FOR the families of seriously ill children every Christmas is special - which is why parents call the Pepper Foundation’s work a “Godsend”.
On call 24 hours a day, 365 days a year, Pepper Nurses have been ready and waiting to respond to a plea for help from parents of terminally ill children this Christmas.
The calls can range from parents wanting to ask simple care advice over the phone or to request a nurse to look after their child so mum and dad can go food shopping or take a short break from caring for their child.
Nurses are also on hand to support families if the worst should happen.
Sarah Mobsby, 37, has been a Pepper Nurse for more than four years.
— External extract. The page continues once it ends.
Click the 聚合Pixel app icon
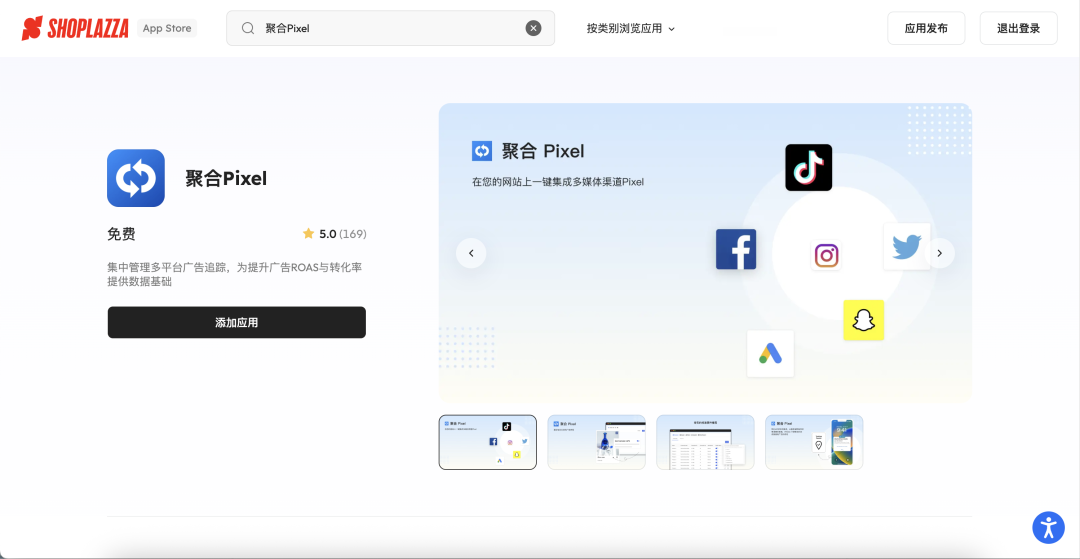 [136, 178]
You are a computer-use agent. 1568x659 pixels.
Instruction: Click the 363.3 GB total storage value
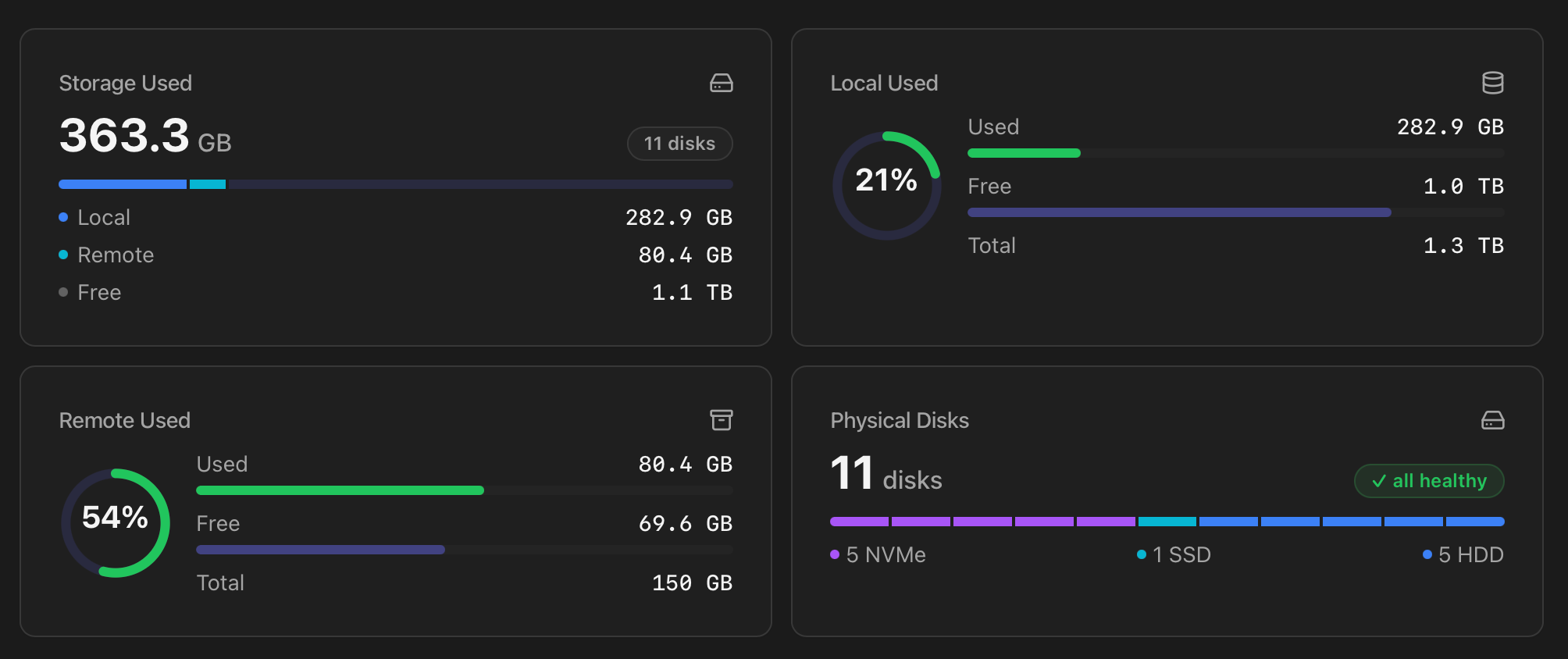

She said: “It can be very busy over the Christmas period and the calls can be varied. Parents call and we aim to get to them as soon as possible.
“But, sadly, it’s often the more serious side of things at Christmas because parents usually want their children to be at home with the family rather than in a hospital where possible.
“So we go in to homes to do symptom management, end of life care, if a family are struggling to cope we pop round to give rest-bite so they can do their shopping or go out to see friends, the things we take for granted.
“We are professional nurses but you cannot help but be affected by it, as we get to know the child and the families. We may be with them for years or just a few days, but you form strong relationships with them.”
The six Pepper Nurses are funded by the Pepper Foundation charity and managed by Iain Rennie Hospice Care organisation. They cover part of Buckinghamshire and Hertfordshire.
Two-year-old Amber Jutla from Downley has Infantile Batten Disease, an inherited nervous system disorder which usually results in death by the time the child reaches the age of five.
Mum Caroline praised the work of the nurses who have helped to support not only her and husband Rob, but also their son Jamie.
Mrs Jutla said: “Pepper is a Godsend; they cut down our hospital time and help to bring a bit of normality to our lives.
“It becomes very hard to allow someone into your home but they just come in and I know I can trust them and that Amber will be safe.
“If anything happens over Christmas I can just pick up the phone and someone will come out day or night, 365 days a year.
“They also come on regular visits, so I can do things like food shopping and emotionally they are brilliant – they’ve become our friends.
“People also don’t realise the effect it has on the sibling of a terminally ill child – they’ve been fantastic with Jamie, doing a sibling group so he can meet other children going through the same thing.”
Rob and Caroline raised £2,700 for Pepper by doing a skydive and Caroline now runs part of Pepper’s social media work – which, they say, is the least they can do to a charity which gives so much to them.
She said: “They’ve made such a difference to our lives, having them around us for support and also helping Amber, I just wanted to give something back – so any help I can give back to them I do.”
Pepper chairman Jonathan Tweed added: "The commitment of the Pepper nurses is that they provide support to families in need, when its needed, whatever time of day or day of the year - including Christmas.
"The reassurance this gives to families looking after a fragile, life-limited child, enables them to spend holiday time together, happy in the knowledge that help will be on hand if needed."